My children say to me, “Happy Invasion Day, Dad.” But I say to them, “Happy Unity Day.”
These powerful words come from Pastor James Dargin, a recognised Indigenous leader and elder in Wollongong, who has a deep love for people and for Australia.
James has seen much pain and suffering in his life and his message is simple: we need to forgive so we can build a united future for our children. The only way to do that, he believes, is to stop the division and work together.
According to James, there is no better opportunity to practice this than on Australia’s national holiday. “Let’s not change the date of the 26th of January,” he says. “But let’s change our heart on the 26th of January.”
The Power of Forgiveness
In explaining why he is such a strong believer in forgiveness, James opens up about his childhood:
I grew up with mental abuse, physical abuse, sexual abuse. I was tied to a bed, my brother was tied under our house. My brother was put on a stove. I grew up with racism. I grew up with a lot of abuse. And it got to a point for me to hide that abuse is that I was on alcohol and drugs for 40 years straight.

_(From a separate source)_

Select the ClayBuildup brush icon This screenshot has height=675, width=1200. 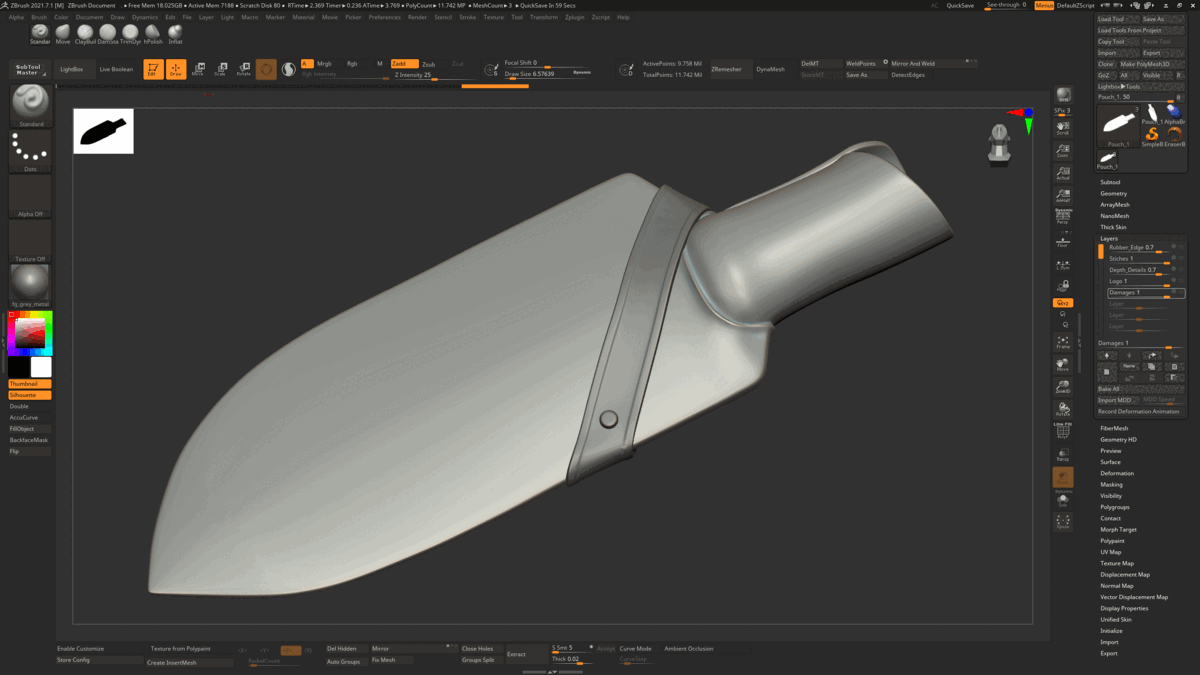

But that was not the end of his story. He recounts that “At the age of 50, I gave my heart to the Lord. He changed my heart. I have forgiven the people that have hurt me and I’ve forgiven family members.” Why? “When I gave my heart to the Lord, I realised He forgave me. He died on the cross for me.”
Hug Someone on Unity Day
As a result, James is convinced that division over issues like Australia Day is unproductive and ultimately destructive. He has a better vision for how we can celebrate:
Let’s come together and call it Unity Day, Forgiveness Day — to forgive each other, to love one another. It should be a day of celebration, of love. Hug someone. Forgive somebody. Love somebody. That’s what we should be celebrating. What happened in the past was horrific. Let’s come together, let’s build a future for the next generation.
James has not always thought this way about Australia Day. He grew up thinking about it as ‘Invasion Day’. He said that perspective often stirred up anger in his heart. But no longer: “Now that I forgive, that pain, that anger, has been removed and replaced with love and joy and unity.”
Now he wants everyone to know the freedom that forgiveness brings. “Let’s share Unity Day with the whole nation. Draw it anywhere, put it on your t-shirt, share it on social media.” James concludes his reflections saying, “So on the 26th of January, Unity Day, love somebody, hug somebody, forgive somebody, because we are one.”